When truck sales and the S&P 500 do this, pay attention
Key points:
- The year/year change in heavyweight truck sales is negative
- At the same time, the S&P 500 closed below its 12-month moving average
- After similar signals, the S&P 500 shows negative returns on a short and medium-term basis
- Economic activity could hit a soft patch in the coming months
Heavyweight trucks sales as a leading indicator of economic activity
On Friday, the Burea of Economic Analysis released the April data for heavyweight truck sales. The series measures units sold for trucks with more than 14,000 pounds of gross vehicle weight. Heavyweight trucks move a large percentage of the dollar value of freight around the country. So, when a big-ticket expenditure that moves freight around the country contracts on a y/y basis, we should take note as it can foreshadow a slowdown in overall economic growth.
A new signal from a voting member in the TCTM Recession Composite Model registered an alert with the April update.
The model identifies the following:
- The year/year change in heavyweight truck sales is -2.5% or worse
- The S&P 500 closes below its 12-month moving average

Similar contractions in heavyweight trucks sales suggest negative returns
This indicator generated a signal 11 other times over the past 52 years. After the others, S&P 500 future returns, win rates, and risk/reward profiles were unfavorable across short and medium-term time frames. Returns were negative at some point in the first 6 months in 11 out of 11 instances. The 1977 and 2015 signals are the only instances that didn't lead to or coincide with a recession.

Sector and industry group performance after signals
The sector and industry group return table confirms the cautionary outlook for stocks. Defensive sectors and industries performed much better, while cyclical groups were underwhelming, especially financials.

Consistency looks unfavorable
Consistency shows the same pattern as the return table. Defensive groups show a better win rate than cyclical groups. Once again, financials look abysmal, with a win rate of 10% six months later.
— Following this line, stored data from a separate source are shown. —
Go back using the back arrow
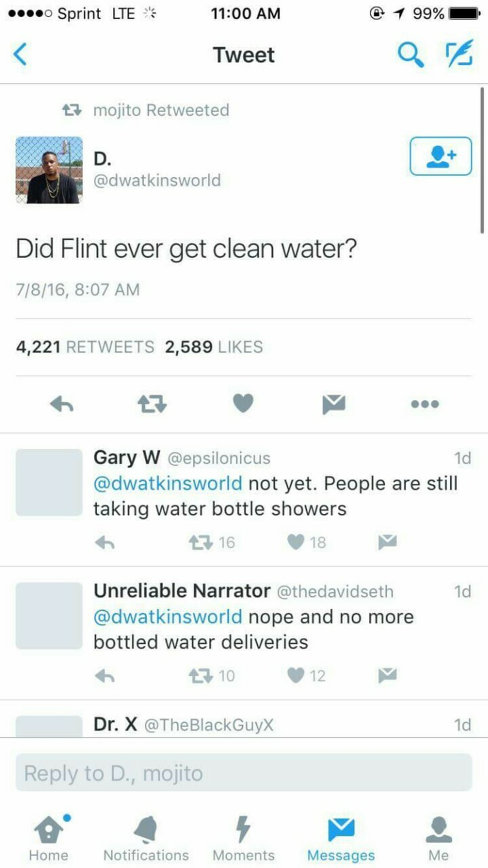The width and height of the screenshot is (488, 868). [21, 54]
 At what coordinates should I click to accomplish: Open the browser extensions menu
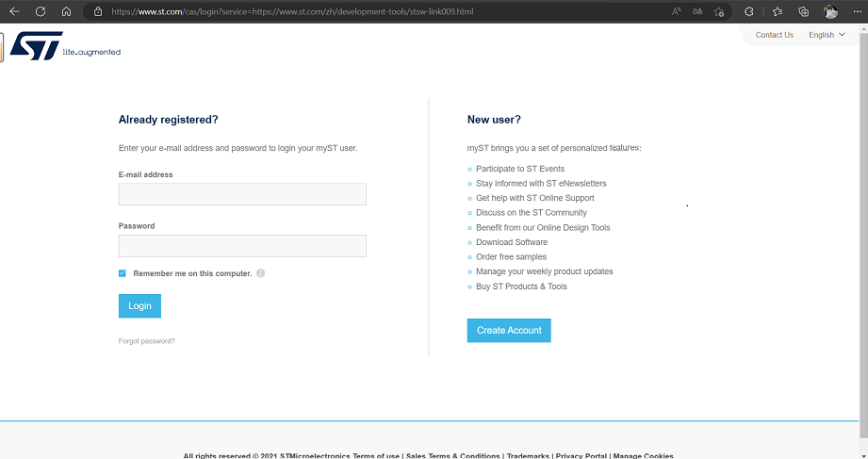tap(749, 11)
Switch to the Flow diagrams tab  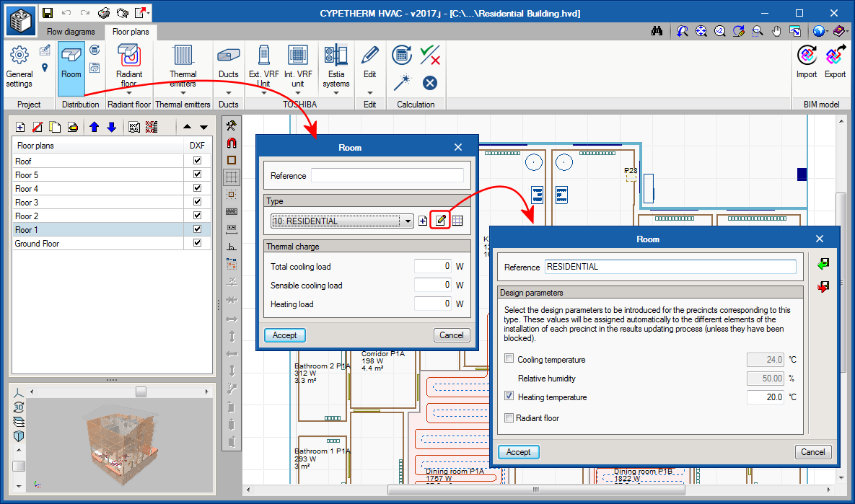(71, 32)
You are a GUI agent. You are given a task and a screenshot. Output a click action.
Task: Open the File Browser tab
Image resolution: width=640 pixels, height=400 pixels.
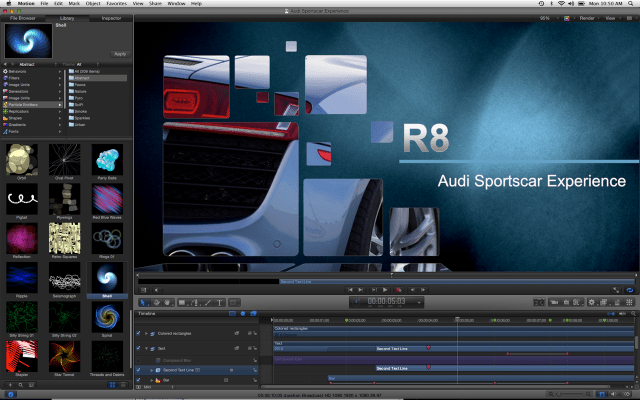23,18
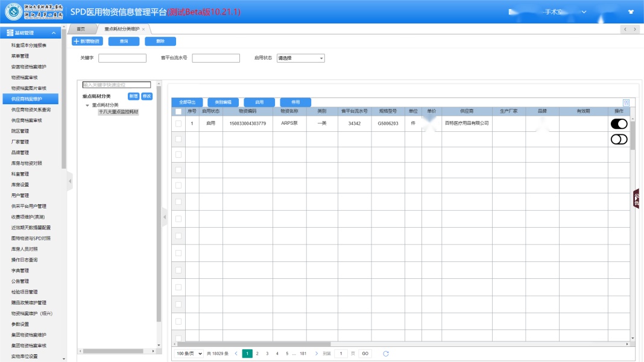Open 厂家管理 in the sidebar menu

pyautogui.click(x=20, y=142)
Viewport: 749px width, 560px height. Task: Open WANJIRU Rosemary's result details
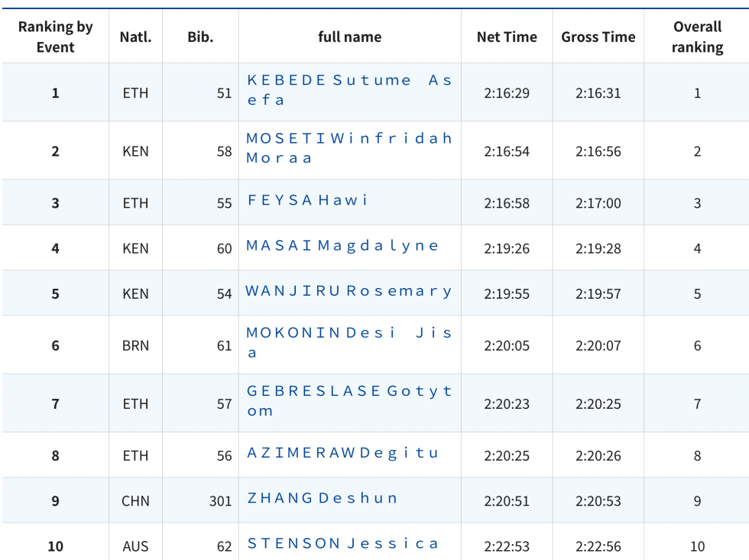pos(349,291)
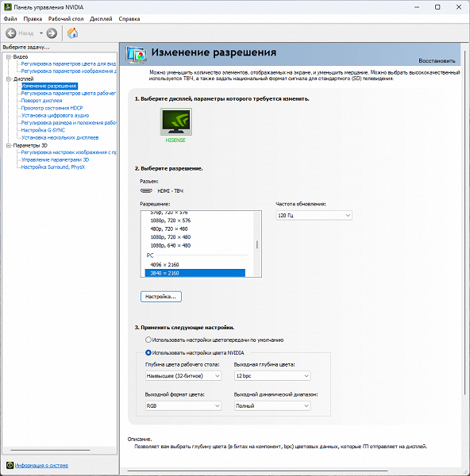
Task: Open the Справка menu
Action: 129,19
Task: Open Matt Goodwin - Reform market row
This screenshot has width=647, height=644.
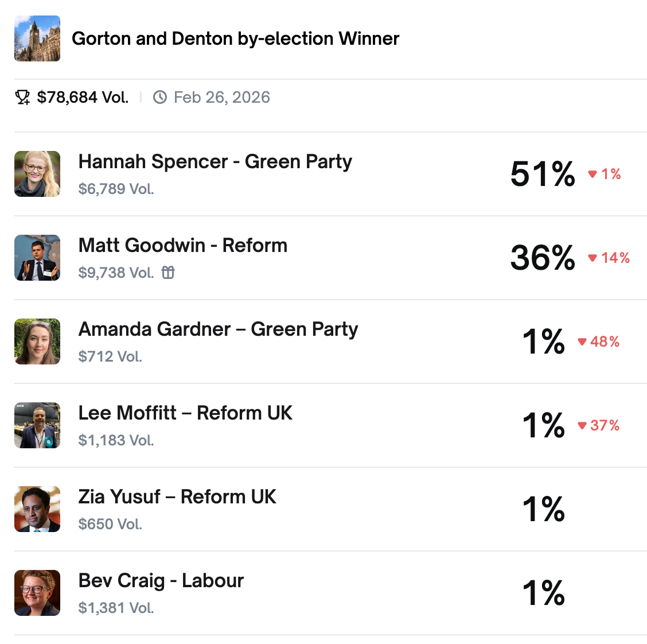Action: click(183, 246)
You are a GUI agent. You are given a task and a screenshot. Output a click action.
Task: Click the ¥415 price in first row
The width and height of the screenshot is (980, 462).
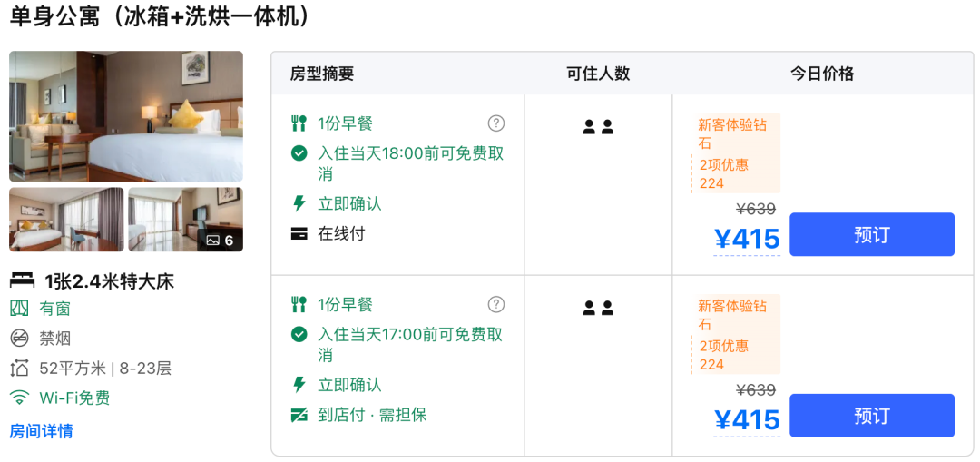(x=747, y=239)
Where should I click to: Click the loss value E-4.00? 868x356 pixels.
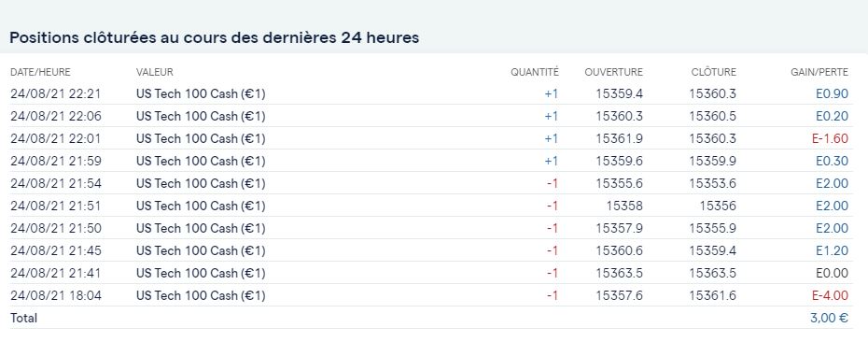pos(830,295)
What happens to the Macro Index Model after signals
Applying the signal dates to the SentimenTrader Macro Index Model suggests the index will likely fall below the favorable 70% level in the coming months.
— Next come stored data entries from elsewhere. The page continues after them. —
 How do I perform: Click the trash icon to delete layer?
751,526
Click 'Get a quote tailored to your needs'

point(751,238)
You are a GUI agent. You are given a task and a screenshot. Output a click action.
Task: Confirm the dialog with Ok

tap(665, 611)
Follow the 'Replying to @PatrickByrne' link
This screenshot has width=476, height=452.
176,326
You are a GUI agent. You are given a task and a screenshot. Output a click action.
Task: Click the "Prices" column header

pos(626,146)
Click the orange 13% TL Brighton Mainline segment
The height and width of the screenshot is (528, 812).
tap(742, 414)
With truck sales down 3.23% on a year-over-year basis, one could make the case that the current signal turns out to be more like the 1977 or 2015 growth scare corrections. The TCTM recession composite signal count stands at 10%. So, the weight of the evidence suggests a recession is unlikely for now

What the research tells us...
When heavyweight truck sales contract and the S&P 500 closes below its 12-month moving average, a leading economic indicator and the stock market are flashing a warning sign. Similar setups to what we're seeing now have preceded weak returns for the S&P 500 across short and medium-term time frames. A review of sectors and industries suggests we should continue with a defensive portfolio tilt over a cyclical one. Finally, we should be mindful that the economy could slow in the coming months. Whether it's a growth scare or a recession remains to be seen. I would keep an eye on the Macro Index Model.